• [^] # Re: Akademgorodok Powa !! propos décousus sur innovation et collectivism

    Posté par . En réponse au journal 10 Giga-octets dans un cheveux de 10 cm de long ???. Évalué à 0.

    > il me semble difficile de défendre le modèle collectiviste, dans la vie réelle; on en connaît les limites et les inconvénients.

    La proposition est malheureusement tout à fait réversible : "il me semble difficile de défendre le modèle capitaliste...".
    A moins d'être aveugle sur la souffrance et la misère sociale qui frappe l'essentiel de la population d'un pays très avancé comme la France (taux de suicide -- mal-logement -- délinquances -- toxicomanies médicamenteuses -- etc.), bien sûr, on peut le soutenir, comme les thuriféraires du "socialisme réel" fermaient vigoureusement les yeux sur la criminalité politique et les abominations du règime...

    Par ailleurs mon propos n'était aucunement une allégorie du collectivisme mais un souci scientifique, sous-tendu par une sensibilité personnelle forte aux valeurs du socialisme, de rectifier une intoxication intellectuelle "classique" sur les régimes collectivistes.

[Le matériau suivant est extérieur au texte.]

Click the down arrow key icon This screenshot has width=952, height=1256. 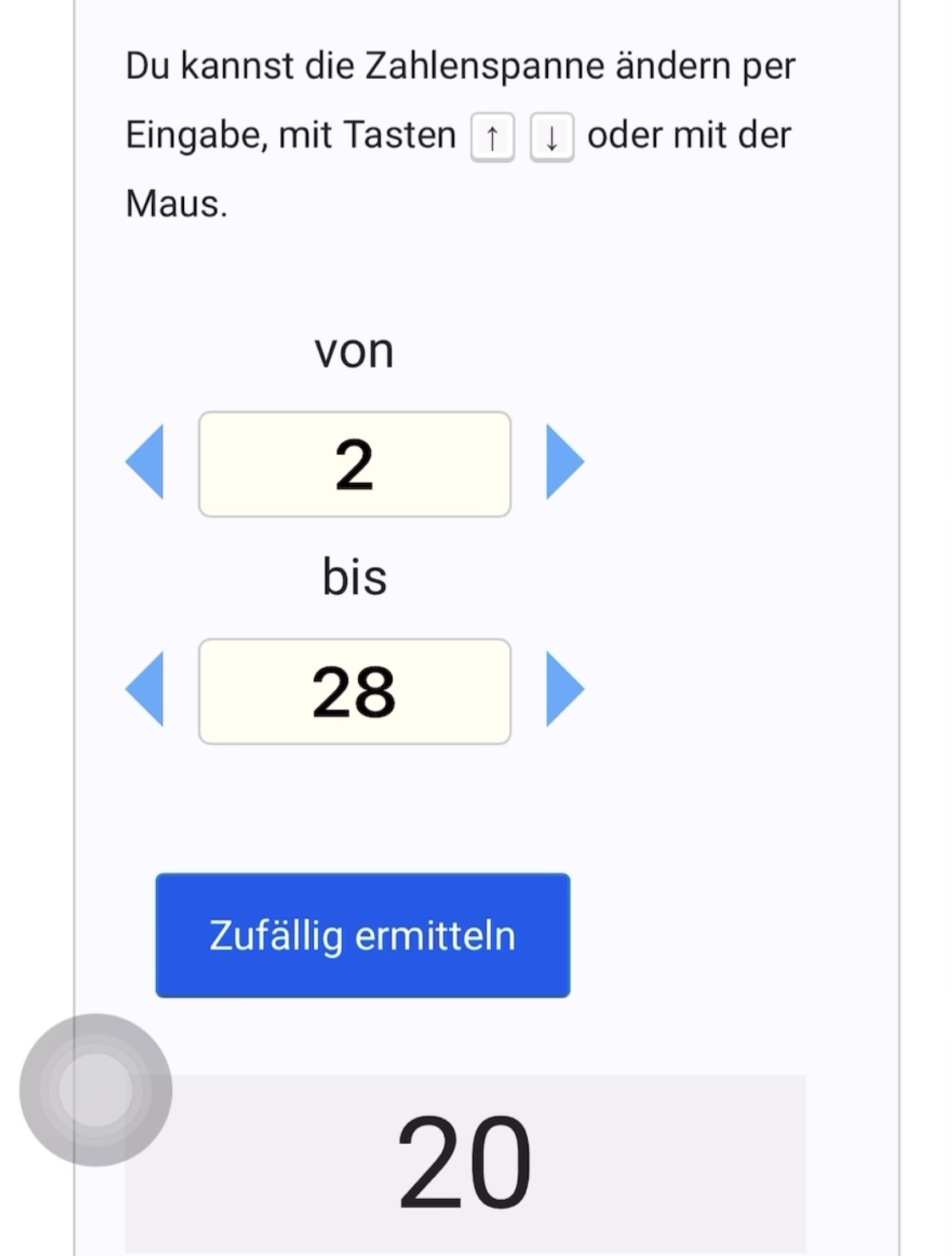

    > une société libre et démocratique et une économie de marché (c'est lié)

    C'est parfaitement inexact mais s'il te plait d'y croire...
    Cela relève de l 'acte de foi, ce n'est validé ni par l'expérience, ni par la théorie.
    Deux exemples significatifs :
    - le Chili de Pinochet, dictature épouvantable et démocratie de marché illimitée (on oublie trop souvent que la pratique de sprivatisations est née au Chili, avant d'essaimer au Royaume-Uni...).
    - la République Populaire de Chine : à moins d'être d'une mauvaise fois phénomènale, cette dictature n'a plus rien à voir avec le socialisme depuis au moins une décennie. On y pratique bien l'économie de marché...
    Sur ce dernier point, une référence récente du Web du Courrier International :
    http://courrierinternational.com/article.asp?obj_id=48763&prove(...)
    et l'article original d'Andres Oppenheimer (enregistrement gratuit :: sortez vos comptes méls poubelles ;)
    http://www.miami.com/mld/miamiherald/news/columnists/andres_oppenhe(...)

    Tout au plus pourra-t-on relever qu'un régime démocratique s'acclimatera plus difficilement d'une économie encadrée (...mais là encore, c'est une tendance, nullement une règle les démocraites "alliées" pendant la Seconde Guerre Mondialet et même quelques années après) ont connu des économies très dirigées et un développement économique supérieur à celui observé en période de "marché libre" voire "désordonné".

    Une référence intéressante, le travail de Robert Mencherini (Le Journal du CNRS, n° 176, septembre 2004, page 9) de la Maison méditerranénne des Sciences de L'Homme d'Aix-en-Provence, sur la "performance" (sic) des réquisitions à la Libération. Un reportage a été produit avec France 3 Méditérranée et le CNRS.

    Bref ton propos est partisan (le mien aussi, ce n'est pas sale...) mais, sincérement, peu convaincant.


    > J'ai l'impression que tu ne réalises pas que tous les moyens qui allaient à la recherche scientifique soviétique (une part considérable) étaient le plus souvent liés aux recherches militaires, et ce au détriment du bien-être de la population (euphémisme)

    Je pense que tu devrais prendre le temps de quelques conversations avec ces retardés des anciens pays du Pacte de Varsovie. J'en connais une belle brochette, de toute provenance, pas vraiment des caciques déchus ou des retraités mécontents, et sur un certain nombre de point, le "bien-être de la population" était mieux assuré sous Brejnev, Tito ou Honeicker (j'exclus Ceaucescu du champs d'étude, beurk) que sous Giscard (condition féminine, prophylaxie et accès aux soins, prise en charge de la jeunesse, et bien d'autres choses si peu profitables....)

    De là à abonder au "bilan globalement positif" du regretté camarade Krasucki, c'est un pas que je ne me permets pas de franchir mais qui n'est pas aussi burlesque qu'on l'a présenté à l'époque.